第125回 家族と幸福(5)~自分に重心をおく生き方~
“止まり木”求め さまよう心(山陰中央新報) | 2003年8月31日
家族とは「無力」な子どもを抱擁するシステムであることを前回述べました。そこで醸成されるのは「周囲に大切にされ、愛される存在である自分」という自己イメージであり、「無力な自分を受け入れる力」であり、「どこに行っても自分は受け入れられるだろう」という自身についての安心感です。
《「杖」に依存する現代人》
健康な自己愛は私たちにとって欠かせない精神生活の支柱です。身体でいえば背骨のようなものであり、私たちの日常活動の中心(重心)となるものです。その大切な重心が定まらないと私たちは常に不安定であり、杖に寄りかかったような生活をせねばなりません。しかし現代人は自分の背骨に重心を置こうとせず、どんなに不安定な自分をも支え得る立派な「杖」を作ろうと必死になっているようにみえます。その「杖」とは学歴、仕事、地位、カネ、他者の顔色や評価などさまざまです。若い女性ならば「体重」ということもあるでしょう。
《親代わり》
乳幼児が親に自分の「重心」をおくのは当然ですが、大人になってもなお外的な「杖」で安心を得ようとするのが現代人の特徴です。そのような「杖」は親代わりであり、親が与えてくれる安心感とそれによってもたらされる安定感の代替物です。自分自身すなわち自分の感覚を大事にできず、周囲の期待の方向に進むことにばかり気をとられている子どもが、ある時点から「体重」に依存するようになり拒食や過食になっていくことは頻繁にみられます。あるいは不安定感に耐えかね、確かな対象を求めて「非行」に走るということもあるでしょう。いまや社会現象となっている「社会的ひきこもり」についても、同様の不安定感をベースにしています。いずれにしても彼らにあるのは「安心感」「安定感」の不足なのです。当然これらは子どもだけのものではなく、大人も含めて現代人全体が抱えている問題です。
《重心を自身に取り戻すには》
私たちの重心を自分自身に取り戻し、「依存症的な」状態から脱するにはどのようにしていったらよいのでしょうか。一言でいえば「自分の感覚に注意を払い、それを大切にしながら仕事や人と付き合う」ということに尽きます。

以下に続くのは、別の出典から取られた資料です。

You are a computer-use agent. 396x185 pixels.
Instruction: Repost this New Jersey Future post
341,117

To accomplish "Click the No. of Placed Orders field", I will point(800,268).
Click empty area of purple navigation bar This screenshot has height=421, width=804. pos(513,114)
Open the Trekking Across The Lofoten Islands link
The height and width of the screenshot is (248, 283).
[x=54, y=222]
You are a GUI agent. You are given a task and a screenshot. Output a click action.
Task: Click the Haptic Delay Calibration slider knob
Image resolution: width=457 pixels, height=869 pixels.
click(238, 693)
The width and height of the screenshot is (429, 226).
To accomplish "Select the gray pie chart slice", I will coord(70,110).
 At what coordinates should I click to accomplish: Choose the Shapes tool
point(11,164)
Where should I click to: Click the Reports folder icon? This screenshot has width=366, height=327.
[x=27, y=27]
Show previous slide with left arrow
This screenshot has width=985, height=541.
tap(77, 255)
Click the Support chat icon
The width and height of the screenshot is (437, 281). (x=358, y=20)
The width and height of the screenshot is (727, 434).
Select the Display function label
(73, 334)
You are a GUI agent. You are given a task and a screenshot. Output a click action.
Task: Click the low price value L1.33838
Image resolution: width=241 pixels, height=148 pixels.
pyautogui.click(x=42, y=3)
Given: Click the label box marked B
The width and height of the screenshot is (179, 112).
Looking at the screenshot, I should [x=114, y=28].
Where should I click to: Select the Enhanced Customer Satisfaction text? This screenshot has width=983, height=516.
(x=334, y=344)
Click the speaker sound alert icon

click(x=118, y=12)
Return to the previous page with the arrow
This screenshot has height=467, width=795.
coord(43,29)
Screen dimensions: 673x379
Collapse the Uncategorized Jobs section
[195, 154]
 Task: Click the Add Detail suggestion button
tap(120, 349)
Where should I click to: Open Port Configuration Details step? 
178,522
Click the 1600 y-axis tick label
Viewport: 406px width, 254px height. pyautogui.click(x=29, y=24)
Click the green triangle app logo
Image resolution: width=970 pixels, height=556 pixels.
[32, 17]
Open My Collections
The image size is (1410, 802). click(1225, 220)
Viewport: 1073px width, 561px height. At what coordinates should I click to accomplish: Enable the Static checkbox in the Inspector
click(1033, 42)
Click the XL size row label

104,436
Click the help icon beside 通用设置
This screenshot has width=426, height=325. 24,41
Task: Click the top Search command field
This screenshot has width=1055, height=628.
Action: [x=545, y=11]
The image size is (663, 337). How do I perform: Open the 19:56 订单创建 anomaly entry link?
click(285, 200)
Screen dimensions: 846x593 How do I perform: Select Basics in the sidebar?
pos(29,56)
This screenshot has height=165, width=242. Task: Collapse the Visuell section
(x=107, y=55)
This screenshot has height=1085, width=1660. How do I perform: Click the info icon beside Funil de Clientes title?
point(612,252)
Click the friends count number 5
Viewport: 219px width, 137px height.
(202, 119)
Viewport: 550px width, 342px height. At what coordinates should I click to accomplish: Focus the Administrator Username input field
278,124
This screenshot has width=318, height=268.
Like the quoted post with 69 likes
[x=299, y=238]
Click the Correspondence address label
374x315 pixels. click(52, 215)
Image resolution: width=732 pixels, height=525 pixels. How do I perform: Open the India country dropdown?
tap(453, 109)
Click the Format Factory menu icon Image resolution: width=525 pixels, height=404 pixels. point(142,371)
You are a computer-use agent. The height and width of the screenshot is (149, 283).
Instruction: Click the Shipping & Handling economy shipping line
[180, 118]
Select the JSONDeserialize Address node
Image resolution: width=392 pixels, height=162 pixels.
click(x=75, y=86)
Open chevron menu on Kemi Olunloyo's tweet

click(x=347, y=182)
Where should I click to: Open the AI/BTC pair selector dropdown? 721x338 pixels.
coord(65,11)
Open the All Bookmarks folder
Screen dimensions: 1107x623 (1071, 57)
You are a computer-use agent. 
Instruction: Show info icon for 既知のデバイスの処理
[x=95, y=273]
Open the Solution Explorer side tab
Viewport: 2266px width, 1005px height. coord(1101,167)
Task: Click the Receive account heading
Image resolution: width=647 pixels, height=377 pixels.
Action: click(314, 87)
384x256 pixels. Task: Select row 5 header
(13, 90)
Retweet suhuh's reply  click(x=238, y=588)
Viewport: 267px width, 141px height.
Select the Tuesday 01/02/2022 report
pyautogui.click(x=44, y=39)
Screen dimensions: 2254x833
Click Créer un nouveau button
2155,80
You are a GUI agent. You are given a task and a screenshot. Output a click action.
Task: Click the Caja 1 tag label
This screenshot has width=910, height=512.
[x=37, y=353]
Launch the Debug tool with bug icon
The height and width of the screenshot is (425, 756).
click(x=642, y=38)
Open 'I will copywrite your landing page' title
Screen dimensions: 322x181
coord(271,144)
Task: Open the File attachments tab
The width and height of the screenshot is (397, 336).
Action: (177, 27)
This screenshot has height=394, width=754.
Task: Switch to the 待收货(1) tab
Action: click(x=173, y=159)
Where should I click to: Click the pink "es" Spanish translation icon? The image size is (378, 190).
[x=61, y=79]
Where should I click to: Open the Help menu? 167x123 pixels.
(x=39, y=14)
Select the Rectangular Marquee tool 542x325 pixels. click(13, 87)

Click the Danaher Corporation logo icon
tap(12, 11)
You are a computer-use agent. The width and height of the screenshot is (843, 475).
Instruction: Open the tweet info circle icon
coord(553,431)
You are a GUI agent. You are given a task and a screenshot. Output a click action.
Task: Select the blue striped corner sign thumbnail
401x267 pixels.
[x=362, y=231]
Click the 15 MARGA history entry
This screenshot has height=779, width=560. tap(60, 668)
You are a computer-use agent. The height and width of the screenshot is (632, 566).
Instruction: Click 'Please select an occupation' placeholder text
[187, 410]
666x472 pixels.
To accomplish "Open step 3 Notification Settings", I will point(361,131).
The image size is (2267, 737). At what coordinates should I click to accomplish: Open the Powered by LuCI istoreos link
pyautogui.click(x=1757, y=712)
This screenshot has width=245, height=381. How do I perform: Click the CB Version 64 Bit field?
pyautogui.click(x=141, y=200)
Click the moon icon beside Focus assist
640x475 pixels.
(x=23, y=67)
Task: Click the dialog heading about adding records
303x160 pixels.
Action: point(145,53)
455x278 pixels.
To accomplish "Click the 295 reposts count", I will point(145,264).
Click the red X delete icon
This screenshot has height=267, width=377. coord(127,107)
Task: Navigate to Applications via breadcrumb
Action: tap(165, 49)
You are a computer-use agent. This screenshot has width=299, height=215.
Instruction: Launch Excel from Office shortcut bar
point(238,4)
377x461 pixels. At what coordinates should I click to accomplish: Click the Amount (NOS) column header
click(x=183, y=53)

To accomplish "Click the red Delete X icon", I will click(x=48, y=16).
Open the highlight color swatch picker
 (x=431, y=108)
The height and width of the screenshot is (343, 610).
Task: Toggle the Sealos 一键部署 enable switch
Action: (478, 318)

仕事においては、自分の感覚に注意を払いながら行うことで、適切なペースで仕事ができるようになります。人間関係においては、自分の感覚を大切にし、その感覚を尊重してくれる相手と近く付き合い、一緒にいると自分の感覚を見失ってしまうような一方的な相手とは、それなりの距離をとることで人間関係は楽になります。仕事にしても人間関係にしても「中心・重心」を自分におけることで、付き合いやすくなるのです。
自分に重心をおくことをやりやすくするのは健康な自己愛です。これは必ずしも子ども時代にしか得られないものではありません。また親だけが与えられるものではありません。しかし親が重心を自分において生活ができている状態ならば、子どもは健康な自己愛を育てやすいでしょう。そしてこれこそが親が子どもに与え得る最大のプレゼントであるといえるでしょう。